Adam L. Kern Commentary

The following excerpt is from Adam L. Kern’s The Penguin Book of Haiku (United Kingdom: Penguin Books, 2018), page 324. Kern translates Shiki’s poem as “cockscombs: / up to fourteen . . . fifteen / stalks, even” (keitō no jūshigohon mo arinubeshi).


One of the poet’s best-known if most controversial verses, written, according to its headnote, while gazing upon his garden. A keitō is a plumed cockscomb (Celosia argentea), whose vibrant red flowers, resembling the crest of an actual cock, are associated with autumn (when in point of fact they bloom from late summer through late autumn). Although some critics have condemned this verse as little more than straightforward description deploying conspicuously unconventional numbers (fourteen and fifteen) in a strained effort to appear uncontrived, others have hailed it as a masterpiece for the pathos beneath its unemotional objective surface. Since cockscomb stalks grow in clusters, adding to the impression of their robustness, they are hard to count precisely, especially from a distance. Even if  Shiki guessed well, however, that would be no consolation for the fact that the cockscomb is highly resilient to disease—unlike the frail poet, whose tuberculosis that would kill him within a few years was already advanced enough to prevent Shiki from simply walking out into his garden and counting the stalks for himself.

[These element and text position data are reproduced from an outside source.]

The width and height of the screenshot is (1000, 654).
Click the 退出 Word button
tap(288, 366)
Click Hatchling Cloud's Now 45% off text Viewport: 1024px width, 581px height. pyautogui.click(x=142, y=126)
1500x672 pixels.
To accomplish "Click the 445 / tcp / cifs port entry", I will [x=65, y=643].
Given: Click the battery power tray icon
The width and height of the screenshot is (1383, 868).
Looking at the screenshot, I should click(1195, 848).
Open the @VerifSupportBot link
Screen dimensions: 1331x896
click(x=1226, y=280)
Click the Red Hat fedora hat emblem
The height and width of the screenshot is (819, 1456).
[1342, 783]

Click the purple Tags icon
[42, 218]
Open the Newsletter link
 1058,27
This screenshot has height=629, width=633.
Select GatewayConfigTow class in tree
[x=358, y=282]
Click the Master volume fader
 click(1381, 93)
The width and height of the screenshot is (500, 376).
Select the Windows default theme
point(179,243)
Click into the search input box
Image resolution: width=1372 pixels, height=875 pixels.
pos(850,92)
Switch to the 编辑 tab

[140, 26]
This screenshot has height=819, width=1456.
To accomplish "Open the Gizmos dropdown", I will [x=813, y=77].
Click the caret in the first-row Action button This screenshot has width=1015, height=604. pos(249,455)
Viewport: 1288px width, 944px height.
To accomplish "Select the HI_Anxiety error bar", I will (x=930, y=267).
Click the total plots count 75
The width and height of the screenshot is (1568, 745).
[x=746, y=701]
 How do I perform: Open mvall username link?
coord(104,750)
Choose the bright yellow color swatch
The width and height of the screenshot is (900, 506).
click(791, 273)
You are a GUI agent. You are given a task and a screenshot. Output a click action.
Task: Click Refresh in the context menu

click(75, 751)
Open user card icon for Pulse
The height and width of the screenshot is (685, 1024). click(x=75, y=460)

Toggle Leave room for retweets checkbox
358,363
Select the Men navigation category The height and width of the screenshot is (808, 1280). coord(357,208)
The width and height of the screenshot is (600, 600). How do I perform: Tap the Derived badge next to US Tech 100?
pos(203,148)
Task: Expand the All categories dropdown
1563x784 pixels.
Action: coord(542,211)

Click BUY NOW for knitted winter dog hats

Natalie Goldberg Variations

The following excerpt is from Natalie Goldberg’s memoir about haiku, Three Simple Lines (Novato, Calfironia: New World Library, 2021), page 59. Goldberg presents Janine Beichman’s translation (“Cockscombs / must be 14 / or 15”) from her Shiki biography, and then offers these comments.


I learned that cockscombs are those ruffled, velvety, convoluted flowers that grow in bunches and look like flames—or like compacted, crested, plume-like heads. They can be yellow, orange, or hot-red. I like to think Shiki’s were red—the color of lust, desire, blood. Close-up, the flower looks like brains. So full of life in the middle of summer, those cockscombs are contemplated by this very sick man, everything aching. Vital flowers next to his diminishing body. One is growing; one is wasting away. But even in his suffering, he is able to ponder the cockscombs—how many, fourteen or fifteen? He accepts ambiguity, a high mark for haiku. He accepts the mind of uncertainty and expresses it, making this haiku modern: conversational, banal, unassuming, mortal, almost like a whisper.